ZOOM-Veranstaltung aus der Reihe „Kontrovers: Aus dem FGZ“ mit Daniela Grunow und Andreas Zick. 

Neue Konfliktlinien: Polarisiert sich Deutschland?

FRANKFURT. Der Frankfurter Standort des Forschungsinstituts Gesellschaftlicher Zusammenhalt (FGZ) lädt ein zum ersten Termin im neuen Jahr der Reihe „Kontrovers: Aus dem FGZ“ aus dem Frankfurter Transferprojekt „Frankfurt streitet!“. Am 27. Januar um 16.30 Uhr diskutieren Prof. Dr. Daniela Grunow und Prof. Dr. Andreas Zick über „Neue Konfliktlinien: Polarisiert sich Deutschland?“.

Zum Hintergrund: Die in Politik und Öffentlichkeit artikulierte Sorge um eine gesellschaftliche Polarisierung umfasst verschiedene Annahmen: Politische Streitfragen zu Pandemiebekämpfung, Klima-, Gender- und Migrationspolitik würden zunehmend verhärtet geführt, Meinungen und Einstellungen, Gruppen und Parteien stünden sich dabei unversöhnlich bis feindschaftlich gegenüber und radikalisierten sich. Wechselseitiges Vertrauen und Kompromissbereitschaft gingen verloren und Konflikte würden immer häufiger gewaltsam ausgetragen. Das „Auseinanderdriften der Gesellschaft“ wird darüber hinaus in einer unüberbrückbar werdenden Kluft zwischen Arm und Reich, regional ungleichen Lebensverhältnissen sowie fehlenden Bildungs- und Aufstiegschancen diagnostiziert.
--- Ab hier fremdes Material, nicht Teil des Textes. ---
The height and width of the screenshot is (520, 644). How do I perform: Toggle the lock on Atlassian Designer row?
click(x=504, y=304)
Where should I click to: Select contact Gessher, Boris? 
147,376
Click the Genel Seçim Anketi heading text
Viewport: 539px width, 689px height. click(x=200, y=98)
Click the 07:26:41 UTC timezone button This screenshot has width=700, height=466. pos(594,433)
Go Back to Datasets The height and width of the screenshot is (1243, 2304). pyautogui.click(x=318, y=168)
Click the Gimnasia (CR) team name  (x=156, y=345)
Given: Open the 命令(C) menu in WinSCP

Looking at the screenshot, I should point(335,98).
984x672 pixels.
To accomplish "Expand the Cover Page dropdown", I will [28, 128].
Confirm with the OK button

Im Format „Kontrovers: Aus dem FGZ“ sollen diese Thesen wissenschaftlich eingeordnet und diskutieren werden: Haben wir es überhaupt mit einer Polarisierung der Lager und politischen Einstellungen in Deutschland zu tun oder ist diese Sichtweise verzerrt? Lassen sich neue kulturelle und sozioökonomische Konfliktlinien und gesellschaftliche Spaltungstendenzen erkennen? Welche Daten sprechen dafür, welche dagegen? Und schließlich: Wie viele dieser Gegensätze kann und muss eine plurale Demokratie aushalten?

Mit der Diskussion dieser und weiterer Fragen zwischen Prof. Dr. Daniela Grunow (Professorin für Soziologie, FGZ Frankfurt/Goethe-Universität) und Prof. Dr. Andreas Zick (Direktor des Instituts für interdisziplinäre Konflikt- und Gewaltforschung, FGZ Bielefeld/Universität Bielefeld), moderiert von Heike List (Wissenschaftliche Referentin der Geschäftsführung, FGZ), startet die Reihe „Kontrovers: Aus dem FGZ“ ins Jahr 2022.

Die Veranstaltung findet online via Zoom statt. Wir bitten um eine Anmeldung an veranstaltungen-fgz@uni-frankfurt.de. Die Login-Daten werden nach Anmeldung übermittelt.

Daniela Grunow ist Direktorin des Institute for Empirical-Analytical Research (InFER) und Professorin für Soziologie mit dem Schwerpunkt „Quantitative Analysen gesellschaftlichen Wandels“ am Fachbereich Gesellschaftswissenschaften der Goethe-Universität sowie Sprecherin der Forschungsgruppe „Reconfiguration and Internalization of Social Structure“ (RISS). Am FGZ-Standort Frankfurt ist sie stellvertretende Sprecherin und leitet zwei Teilprojekte, darunter „Wertkonflikte, Arbeitsteilung und gesellschaftlicher Zusammenhalt im Geschlechterverhältnis“. Ihre Forschung und Lehre konzentrieren sich auf die Wechselwirkungen von Arbeitsmarkt, Hausarbeit und Geschlechterbeziehungen in verschiedenen Wohlfahrtsstaaten sowie auf Aspekte sozialer Integration und Kohäsion. Zur Erforschung dieser Themen verwendet sie unterschiedliche empirische Methoden; speziell Methoden zur Analyse von Längsschnittdaten.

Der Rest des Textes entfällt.